━━ Source document ━━

Each month, the Communications Team reaches out to members of the Department of English faculty and graduate program and asks them to elaborate on a current research or creative project they are working on or have recently completed. For this month, we asked graduate student Samantha Trzinski about her research on Romantic-era women writers.  

In your own words, as the expert that you are, can you explain the overview of your project?  

My dissertation project considers how Romantic-era women writers use melancholy as a pedagogical tool in their writings for a female readership. It examines various genres, including conversational primers, elegiac poetry, fallen woman novels, and personal writings, and how women writers use these genres and the sadness of their characters or themselves to prepare future generations of women for their inevitable subjugation in patriarchal Britain.  

Now, could you shorten this description into one sentence that uses accessible language?  

My dissertation project considers how Romantic-era (c.1780-1837) women writers use sorrow as an educational tool and how their writings aim to prepare future generations of women for a life of subjugation in the British patriarchy.  

In what ways is your research significant?  

This project uncovers understandings of femininity and what it means to be a woman in the Romantic era, and it demonstrates the autonomy that women were able to obtain through their writings for a female readership. Although this project is grounded in the Romantic era, it also has implications for the current day. Concepts of femininity and women’s roles in social, legal, and political spheres continue to be discussed and debated today.  

Where do you see this project going in the future?

━━━
━━ Recorded data ━━

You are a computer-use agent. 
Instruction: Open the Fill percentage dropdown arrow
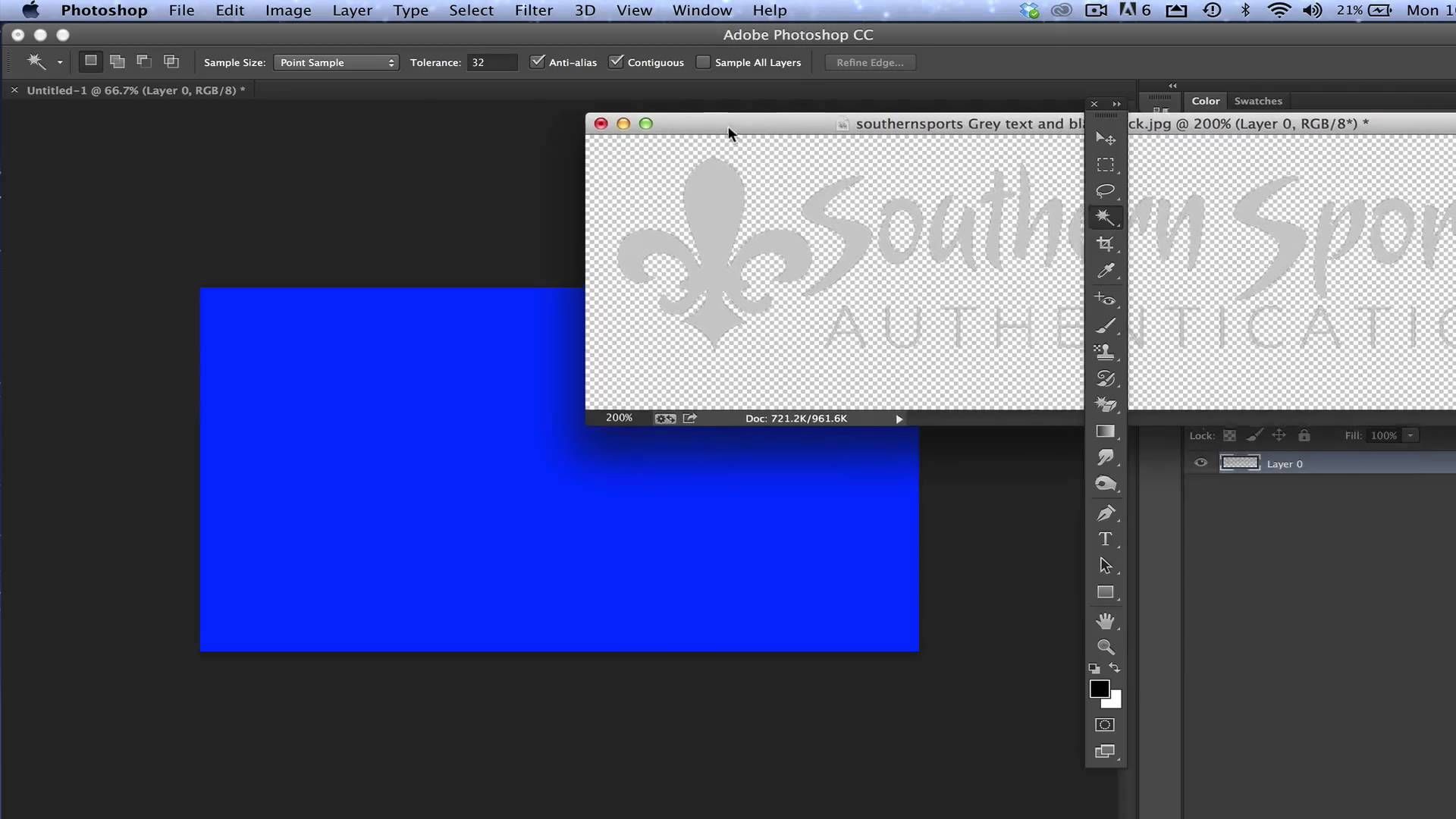tap(1410, 435)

━━━

(Task description):
Answer these questions from the interview on Romantic-era women writers:
1. Which years does the interview give for the Romantic era?
2. Which genres does the dissertation examine?
3. What does the graduate student say continues to be discussed and debated today?
The data is not needed here.

(The solution):
1. c.1780-1837
2. Conversational primers, elegiac poetry, fallen woman novels, and personal writings
3. Concepts of femininity and women's roles in social, legal, and political spheres